After a somewhat itinerant childhood, Salgado initially trained as an economist, earning a masters degree in economics from the University of São Paulo in Brazil. He began work as an economist for the International Coffee Organization, often traveling to Africa on missions for the World Bank, when he first started seriously taking photographs. He chose to abandon a career as an economist and switched to photography in 1973, working initially on news assignments before veering more towards documentary-type work. Salgado initially worked with the Paris based agency Gamma, but in 1979 he joined the international cooperative of photographers Magnum Photos. He left Magnum in 1994 and formed his own agency, Amazonas Images, in Paris to represent his work. He is particularly noted for his documentary photography of workers in less developed nations. Longtime gallery director Hal Gould considers Salgado to be the most important photographer of the early 21st century, and gave him his first show in the United States.

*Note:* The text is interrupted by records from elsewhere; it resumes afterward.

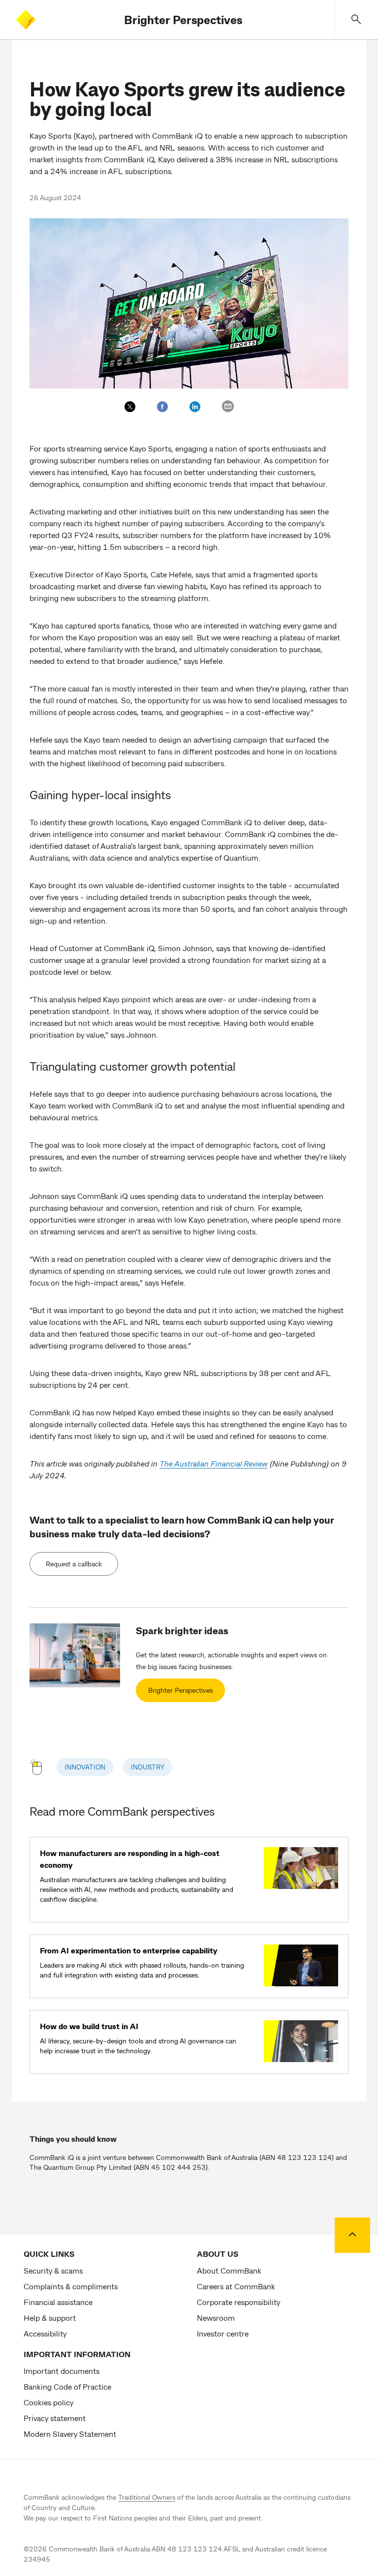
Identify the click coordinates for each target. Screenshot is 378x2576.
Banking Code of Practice (67, 2386)
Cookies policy (48, 2402)
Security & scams (53, 2270)
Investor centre (223, 2333)
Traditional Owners (146, 2497)
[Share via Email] (228, 406)
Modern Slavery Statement (70, 2433)
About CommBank (229, 2270)
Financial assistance (58, 2301)
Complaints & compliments (71, 2286)
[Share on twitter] (130, 406)
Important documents (61, 2370)
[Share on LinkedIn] (194, 406)
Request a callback (74, 1563)
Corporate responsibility (238, 2301)
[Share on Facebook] (162, 406)
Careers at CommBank (236, 2286)
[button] (356, 19)
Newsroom (216, 2317)
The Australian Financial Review (213, 1463)
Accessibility (45, 2333)
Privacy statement (55, 2418)
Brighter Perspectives (183, 19)
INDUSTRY (147, 1767)
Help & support (50, 2317)
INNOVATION (84, 1767)
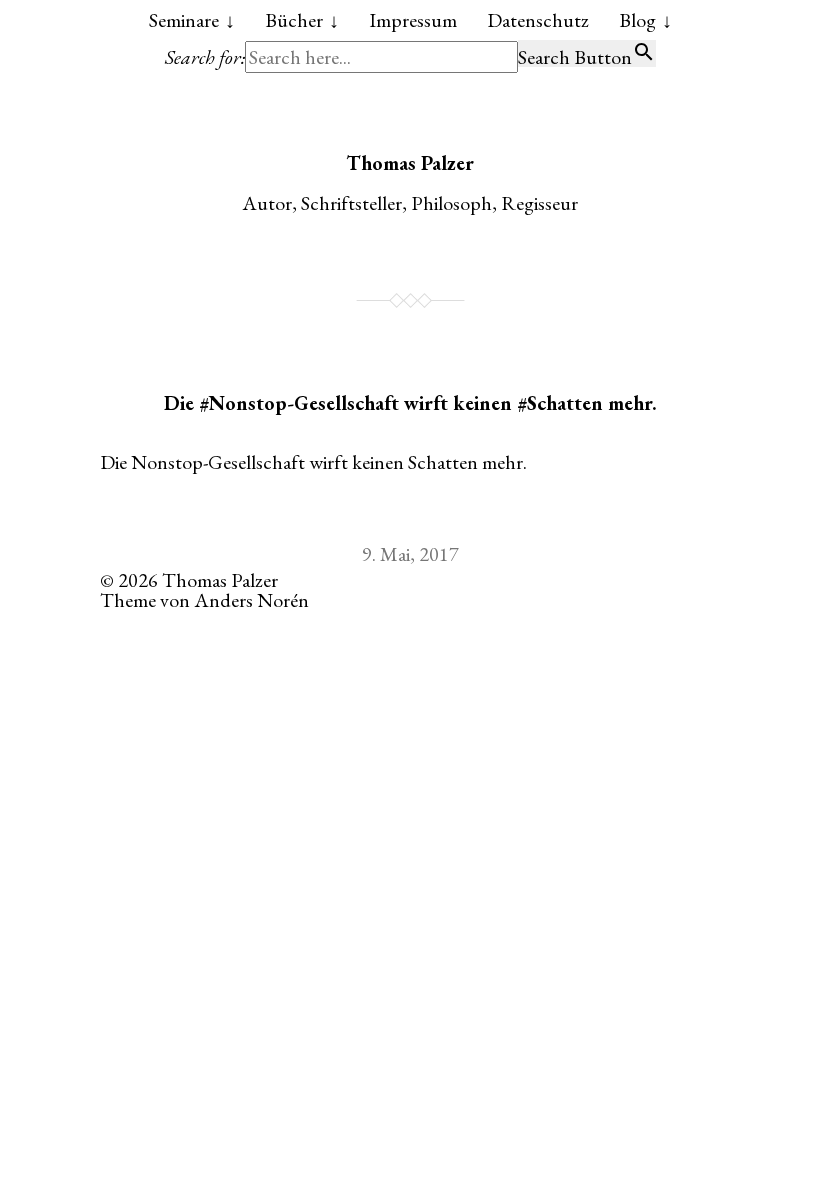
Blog (637, 20)
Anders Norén (251, 600)
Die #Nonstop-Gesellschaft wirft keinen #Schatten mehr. (410, 403)
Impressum (413, 20)
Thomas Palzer (410, 163)
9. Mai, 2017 (410, 554)
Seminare (184, 20)
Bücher (294, 20)
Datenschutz (538, 20)
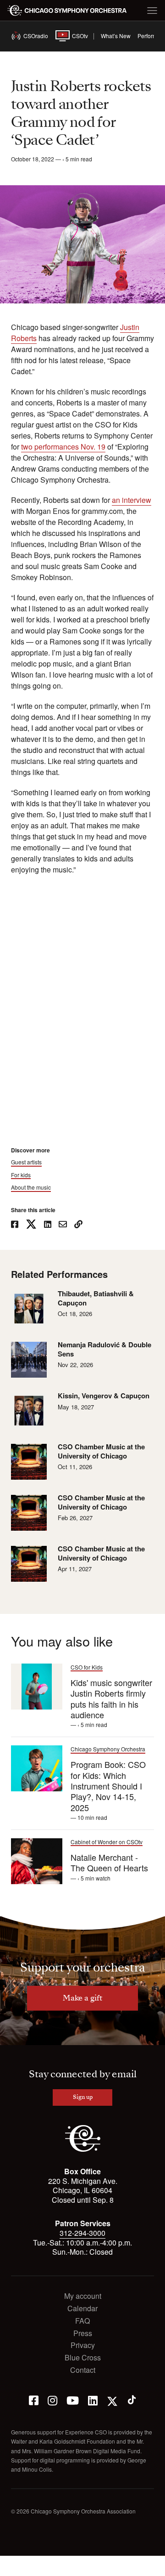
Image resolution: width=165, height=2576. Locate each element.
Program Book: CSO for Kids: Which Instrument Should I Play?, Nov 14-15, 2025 (108, 1785)
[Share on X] (31, 1225)
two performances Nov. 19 (63, 446)
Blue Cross (83, 2358)
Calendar (82, 2309)
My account (82, 2296)
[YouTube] (72, 2400)
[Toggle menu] (152, 10)
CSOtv (73, 36)
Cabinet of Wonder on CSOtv (107, 1842)
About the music (31, 1187)
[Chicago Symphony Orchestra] (67, 10)
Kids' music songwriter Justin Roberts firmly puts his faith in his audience (111, 1698)
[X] (112, 2400)
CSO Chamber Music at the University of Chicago (101, 1451)
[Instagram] (52, 2400)
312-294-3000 (82, 2233)
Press (82, 2333)
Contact (82, 2370)
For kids (21, 1175)
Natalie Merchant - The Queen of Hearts (109, 1862)
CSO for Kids (87, 1667)
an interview (131, 500)
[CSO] (82, 2149)
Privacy (83, 2345)
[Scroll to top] (12, 2566)
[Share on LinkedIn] (47, 1225)
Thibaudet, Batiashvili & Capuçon (96, 1298)
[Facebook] (33, 2400)
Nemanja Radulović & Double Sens (104, 1349)
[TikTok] (132, 2400)
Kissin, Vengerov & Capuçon (103, 1396)
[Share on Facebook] (14, 1225)
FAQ (82, 2321)
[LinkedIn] (93, 2400)
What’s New (116, 36)
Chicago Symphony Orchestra (108, 1749)
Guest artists (26, 1162)
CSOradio (30, 36)
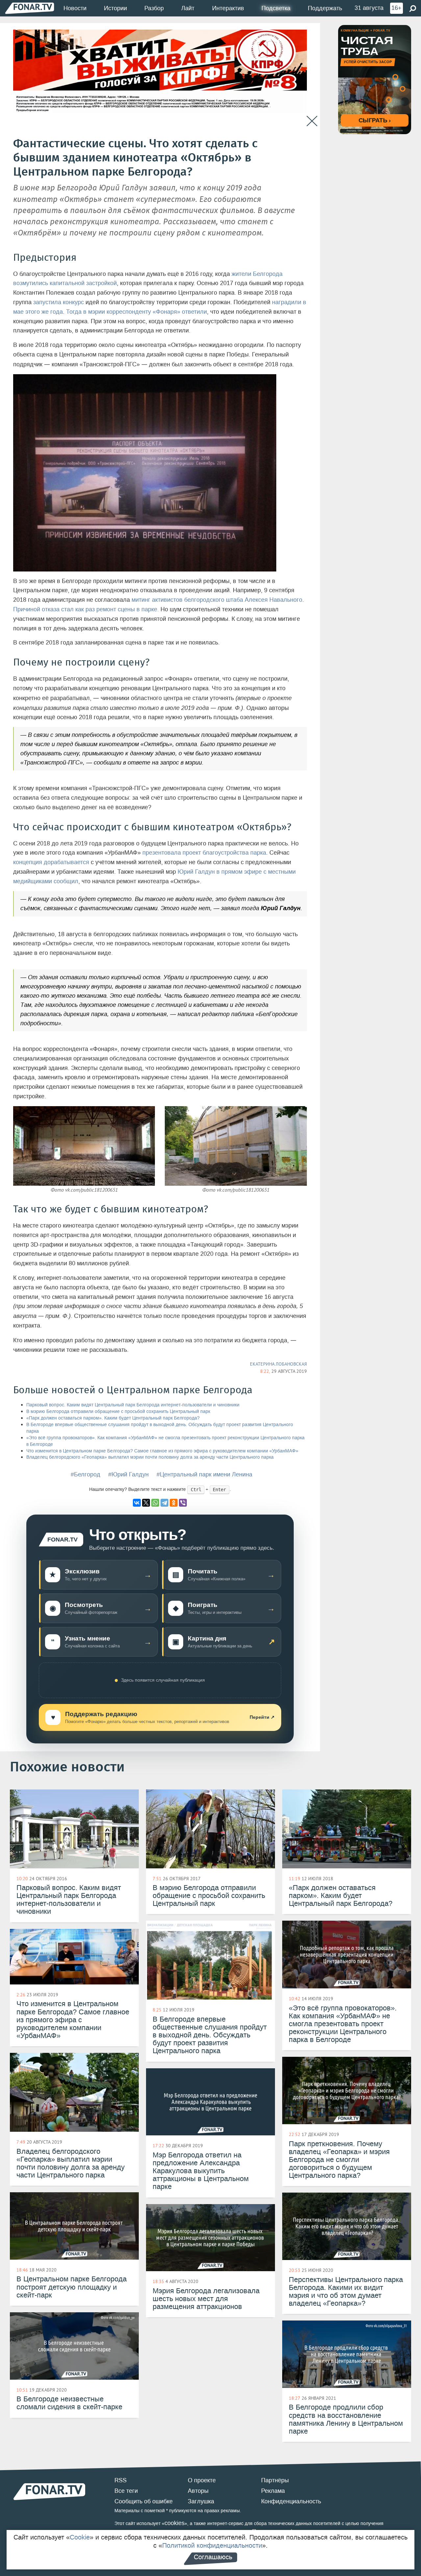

Salgado works on long term, self assigned projects many of which have been published as books: The Other Americas, Sahel, Workers, and Migrations. The latter two are mammoth collections with hundreds of images each from all around the world. His most famous pictures are of a gold mine in Brazil called Serra Pelada. He is presently working on a project called Genesis photographing the landscape, flora and fauna of places on earth that have not been taken over by man.
Most recently, Salgado has displayed in September and October 2007 his pictures of Coffee workers from India, Guatemala, Ethiopia and Brazil at the Brazilian Embassy in London. The aim of the project was to raise public awareness of the origins of the popular drink.